Limitations of the study

While the results presented here represent a critical new perspective on the experience of pain and the burden of pain in the EU in respect of labor force status, absenteeism and presenteeism, there are a number of limitations that need to be noted. First, the NHWS is an internet based survey and may not be representative of the populations of the five countries covered – particularly if there are potential biases in the extent to which internet access is available. While the extent of such biases are unknown, it is worth noting that internet penetration in all countries covered is in excess of 50%. Second, respondents are asked to report their experience of pain. Apart from the potential impact of recall bias, there is no separate clinical confirmation of the presence of pain and reported conditions and attributes that may be associated with pain experience. Third, the study is focused on the experience of pain. Apart from excluding a number of obvious acute pain categories, there is no attempt to apply an arbitrary distinction between acute and chronic pain or between, for example, primarily neuropathic and primarily nociceptive pain. Nor is it possible to assess pain chronicity.

Conclusions

The experience of pain, in particular severe daily pain, is strongly and negatively associated with labor force participation in these five European countries as well as reported absenteeism and presenteeism.

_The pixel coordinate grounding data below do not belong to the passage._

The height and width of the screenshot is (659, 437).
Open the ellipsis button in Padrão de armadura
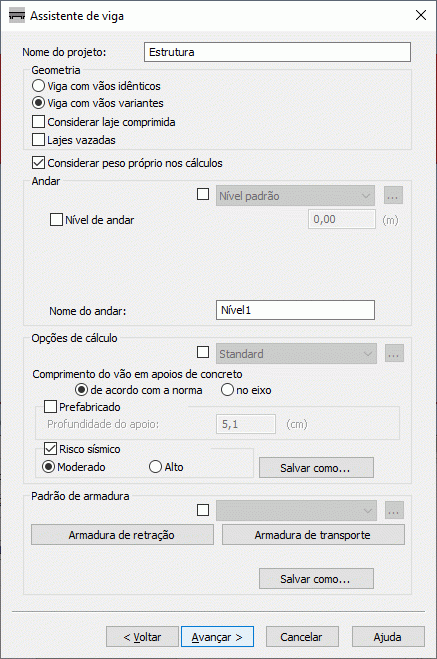(x=394, y=510)
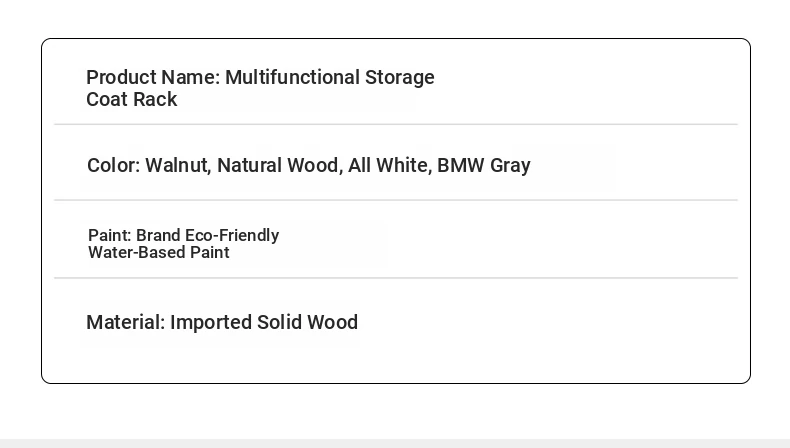Click the Coat Rack text line
This screenshot has width=790, height=448.
pos(131,99)
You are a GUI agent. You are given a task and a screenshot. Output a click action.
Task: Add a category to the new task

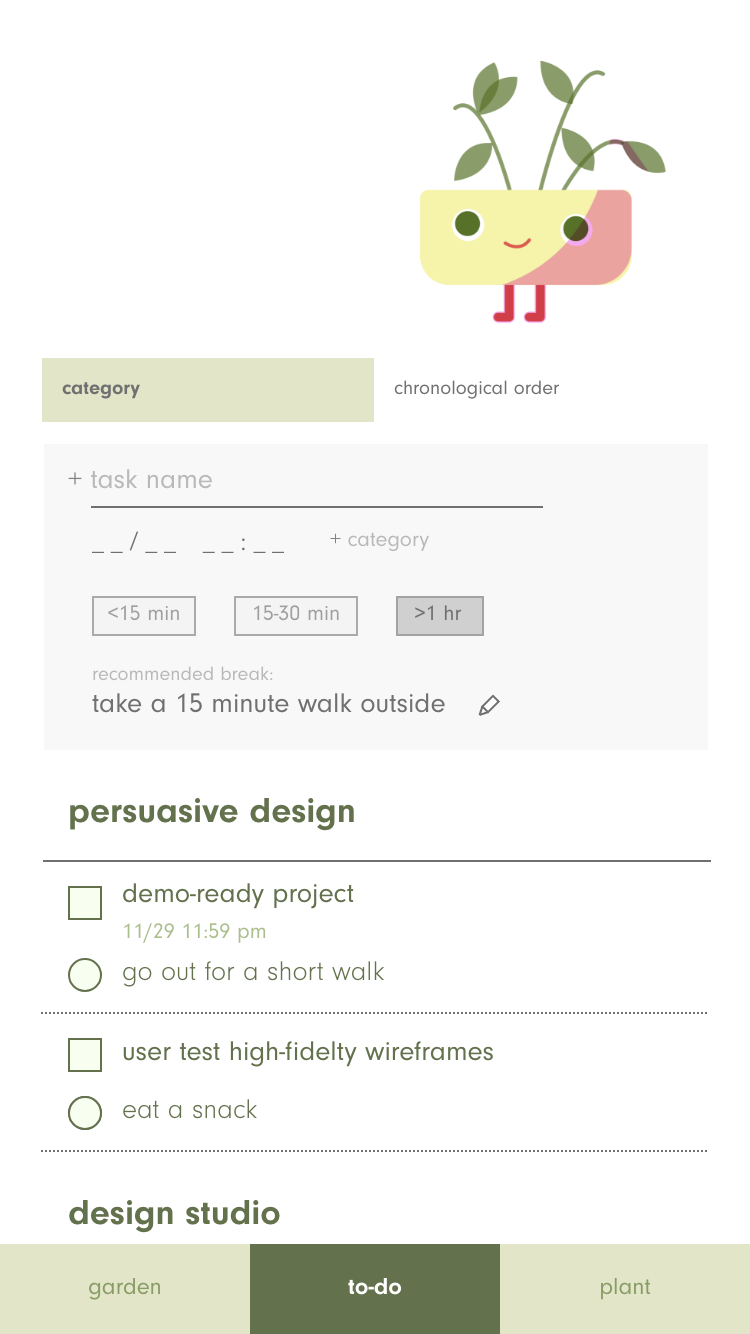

As a measure of health status, it clearly has a contribution that outstrips other health status measures - the presence of comorbidities and BMI. Whether or not pain is considered as a disease in its own right, the experience of chronic pain, as defined here, presents policy makers with a major challenge. The experience of pain not only represents a major health problem but also a challenge in microeconomic policy. Programs to relieve the burden of pain in the community clearly have the potential for substantial benefits both from an individual and employer perspective, of returning people to work as well as reducing losses from absenteeism and presenteeism. This would be seen not only in terms of both increasing labor force participation – with the focus on returning people to full-time employment – but also in reducing absenteeism and presenteeism for those in employment. The challenge for public and private sector strategies to reduce the burden of pain is to demonstrate the financial, as well as the quality of life benefits of competing options. Irrespective of whether or not chronic pain is considered a disease in its own right and irrespective of claims for poor pain management, intervention strategies must be shown to have an acceptable cost-benefit profile.

Declaration of interest

This study was supported by Grünenthal GmbH, Aachen, Germany.

Transparency

Declaration of financial/other relationships

P.L has disclosed that he is a consultant to Kantar Health, a company that undertook this analysis on behalf of Grünenthal. H.L. has disclosed she is an employee of Grünenthal GmbH. GM-S., A.N., J.P., and G.V. have disclosed that they are members of the Grünethal CHANGE PAIN advisory group.

Acknowledgments

No assistance in the preparation of this article is to be declared.

Notes

*The complete set of multinomial logit results are available on request.